デッキに到着。広い場所はそこそこ人もいるけど、幸いにもディナータイムだし、歩き回ればそうじゃない場所もある。
「まずはこれで、」
私はポケットから出したものを、親指で弾いた。
「なに今の?」
「蜃気楼玉よ。周りの人に都合のいい蜃気楼を見せることができるわ。今回の場合は、ここに誰もいないように見えるとか」
「なるほどぉ~。さすが厳木さん」
「で、その後はどうすんの」
「定番中のド定番」
続いてボワワ~~ンと現れたのは、ちっこい気球が3つ。
「ミニバルーンよ。鈴乃はお馴染みよね。これに捕まれば空飛べるから」
「え、まじ!? 空!?」
「さ、早く行くわよ。あんまり離れるとガス欠で届かなくなるから」
「それヤバいじゃん!」
という訳で、しゅっぱーつ。
「そんじゃ伊東さん、ばいばーい」
「「ありがとうございました~」」
「すげぇ・・・」
気球につかまりながら、唖然としている伊東に手を振ってお別れ。
「おぉ~っ、すっご~~い」
田邊さんは楽しそうだ。上昇と下降は火力の調整で、進行方向はスクリューの向きで調整できるから、色々いじって遊んでいるようだ。気球なのに方向転換も自在だなんてスグレモノだろ?

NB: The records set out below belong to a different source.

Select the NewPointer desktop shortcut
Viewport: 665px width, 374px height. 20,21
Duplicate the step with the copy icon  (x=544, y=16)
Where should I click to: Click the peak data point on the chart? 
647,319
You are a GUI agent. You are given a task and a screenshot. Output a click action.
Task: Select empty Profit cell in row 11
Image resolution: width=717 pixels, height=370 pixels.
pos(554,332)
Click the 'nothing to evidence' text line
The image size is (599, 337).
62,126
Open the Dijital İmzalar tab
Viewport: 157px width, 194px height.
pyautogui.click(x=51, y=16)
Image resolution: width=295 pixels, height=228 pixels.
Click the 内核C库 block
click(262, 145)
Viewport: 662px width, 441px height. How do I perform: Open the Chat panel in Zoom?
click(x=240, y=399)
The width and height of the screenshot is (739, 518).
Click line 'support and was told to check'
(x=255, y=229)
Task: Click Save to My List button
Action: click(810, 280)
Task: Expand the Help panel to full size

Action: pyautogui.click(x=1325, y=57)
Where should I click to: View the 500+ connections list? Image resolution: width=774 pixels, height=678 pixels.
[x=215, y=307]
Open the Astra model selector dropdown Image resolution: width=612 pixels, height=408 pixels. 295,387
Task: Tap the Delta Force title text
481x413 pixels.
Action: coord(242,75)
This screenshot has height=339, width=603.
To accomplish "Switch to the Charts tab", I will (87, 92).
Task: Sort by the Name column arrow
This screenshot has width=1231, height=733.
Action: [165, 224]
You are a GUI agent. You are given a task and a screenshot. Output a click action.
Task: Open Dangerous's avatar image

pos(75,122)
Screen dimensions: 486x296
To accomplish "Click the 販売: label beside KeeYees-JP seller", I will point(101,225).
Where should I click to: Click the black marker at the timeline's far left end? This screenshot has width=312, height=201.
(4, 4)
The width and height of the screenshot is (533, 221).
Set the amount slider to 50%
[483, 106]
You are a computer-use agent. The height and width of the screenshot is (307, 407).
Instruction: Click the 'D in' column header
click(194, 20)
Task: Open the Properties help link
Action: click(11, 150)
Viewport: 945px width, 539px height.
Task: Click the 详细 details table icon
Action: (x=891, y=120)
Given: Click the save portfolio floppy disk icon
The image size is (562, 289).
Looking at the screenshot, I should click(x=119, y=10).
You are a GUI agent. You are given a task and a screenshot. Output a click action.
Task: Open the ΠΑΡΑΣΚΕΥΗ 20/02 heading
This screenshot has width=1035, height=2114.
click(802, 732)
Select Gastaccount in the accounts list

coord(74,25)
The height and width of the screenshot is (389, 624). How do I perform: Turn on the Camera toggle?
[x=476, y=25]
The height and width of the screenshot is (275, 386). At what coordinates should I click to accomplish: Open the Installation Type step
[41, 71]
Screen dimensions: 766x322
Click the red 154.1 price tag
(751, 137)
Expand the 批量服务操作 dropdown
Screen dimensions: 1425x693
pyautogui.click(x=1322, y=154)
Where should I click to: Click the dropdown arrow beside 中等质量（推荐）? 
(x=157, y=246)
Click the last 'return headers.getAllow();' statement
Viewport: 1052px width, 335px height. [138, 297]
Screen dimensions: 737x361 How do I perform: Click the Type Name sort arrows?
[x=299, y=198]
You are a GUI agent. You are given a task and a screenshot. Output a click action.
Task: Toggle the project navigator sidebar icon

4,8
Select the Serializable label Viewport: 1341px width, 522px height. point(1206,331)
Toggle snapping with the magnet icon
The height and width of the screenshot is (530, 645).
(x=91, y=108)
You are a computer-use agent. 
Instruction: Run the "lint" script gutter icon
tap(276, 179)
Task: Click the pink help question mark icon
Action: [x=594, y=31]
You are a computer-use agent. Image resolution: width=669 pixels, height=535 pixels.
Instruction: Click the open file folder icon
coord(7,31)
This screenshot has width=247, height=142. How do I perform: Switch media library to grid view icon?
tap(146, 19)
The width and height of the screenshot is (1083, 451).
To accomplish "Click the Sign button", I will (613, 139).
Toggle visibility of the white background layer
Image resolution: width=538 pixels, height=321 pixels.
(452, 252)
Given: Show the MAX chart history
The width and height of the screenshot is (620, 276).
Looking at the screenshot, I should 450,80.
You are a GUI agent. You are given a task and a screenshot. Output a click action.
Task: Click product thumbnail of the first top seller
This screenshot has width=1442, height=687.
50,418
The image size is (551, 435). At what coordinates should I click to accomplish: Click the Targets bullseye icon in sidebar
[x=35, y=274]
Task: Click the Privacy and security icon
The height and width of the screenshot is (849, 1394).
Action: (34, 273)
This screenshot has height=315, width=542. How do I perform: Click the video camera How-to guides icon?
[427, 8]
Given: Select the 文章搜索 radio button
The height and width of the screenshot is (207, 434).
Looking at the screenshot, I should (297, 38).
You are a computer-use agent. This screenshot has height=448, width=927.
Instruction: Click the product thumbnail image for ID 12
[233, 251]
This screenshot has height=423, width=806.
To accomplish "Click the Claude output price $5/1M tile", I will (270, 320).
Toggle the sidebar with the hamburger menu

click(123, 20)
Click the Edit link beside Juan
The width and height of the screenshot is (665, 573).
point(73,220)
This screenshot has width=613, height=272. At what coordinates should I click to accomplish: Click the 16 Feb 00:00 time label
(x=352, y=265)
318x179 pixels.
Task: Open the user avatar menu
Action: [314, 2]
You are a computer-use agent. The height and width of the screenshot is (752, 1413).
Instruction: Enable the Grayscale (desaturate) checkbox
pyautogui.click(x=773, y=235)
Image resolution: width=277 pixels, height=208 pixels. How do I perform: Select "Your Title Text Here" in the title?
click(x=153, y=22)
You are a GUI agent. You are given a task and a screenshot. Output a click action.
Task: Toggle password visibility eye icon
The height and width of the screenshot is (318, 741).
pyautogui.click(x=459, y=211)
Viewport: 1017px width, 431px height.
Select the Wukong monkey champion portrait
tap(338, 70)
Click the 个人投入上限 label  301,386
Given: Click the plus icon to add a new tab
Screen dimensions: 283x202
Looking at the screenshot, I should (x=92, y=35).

「あんまり離れないでよ? 蜃気楼の範囲から出ちゃうから」
「は~~い」
しばらくして、田邊さんは近くまで戻って来た。
「楽しいねこれ!」
「船からはだいぶ離れたけど、あんまり高い所には行かない方がいいわよ」
「なんで?」
パァン!
「こういうことがあるからよ」
「え?」
田邊さんが見上げた上では、気球が割れていた。そこにいたのは、1羽のウミネコ。
「ウソ!? きゃーーーー!!」
がしっ。落ち始めた田邊さんは私の腰にしがみついた。
「ちょっ、定員オーバー、定員オーバー!」
気球は少しずつ高度を下げていく。
「なんで!? アタシら2人でも100キロないっしょ!?」
「80キロまでなのよ、これ」
「えぇ~! それじゃ129キロのロボット飛べないじゃん!」
何の話だ。
「あ、じゃあ鈴乃のも合わせれば3人いけるんじゃない?」
「いけるわね」
鈴乃の体重は私プラス1キロだから大丈夫だ。プラス1キロだから。
(なんかムカつくこと考えられた・・・!) by 大曲鈴乃47キロ。
「鈴乃~~!」
田邊さんのヘルプの声に応え、鈴乃が近づいて来る。そして、
「ふぅ、助かった~」
と思うじゃん?
パァン!
「「え?」」
こうなるんですよ。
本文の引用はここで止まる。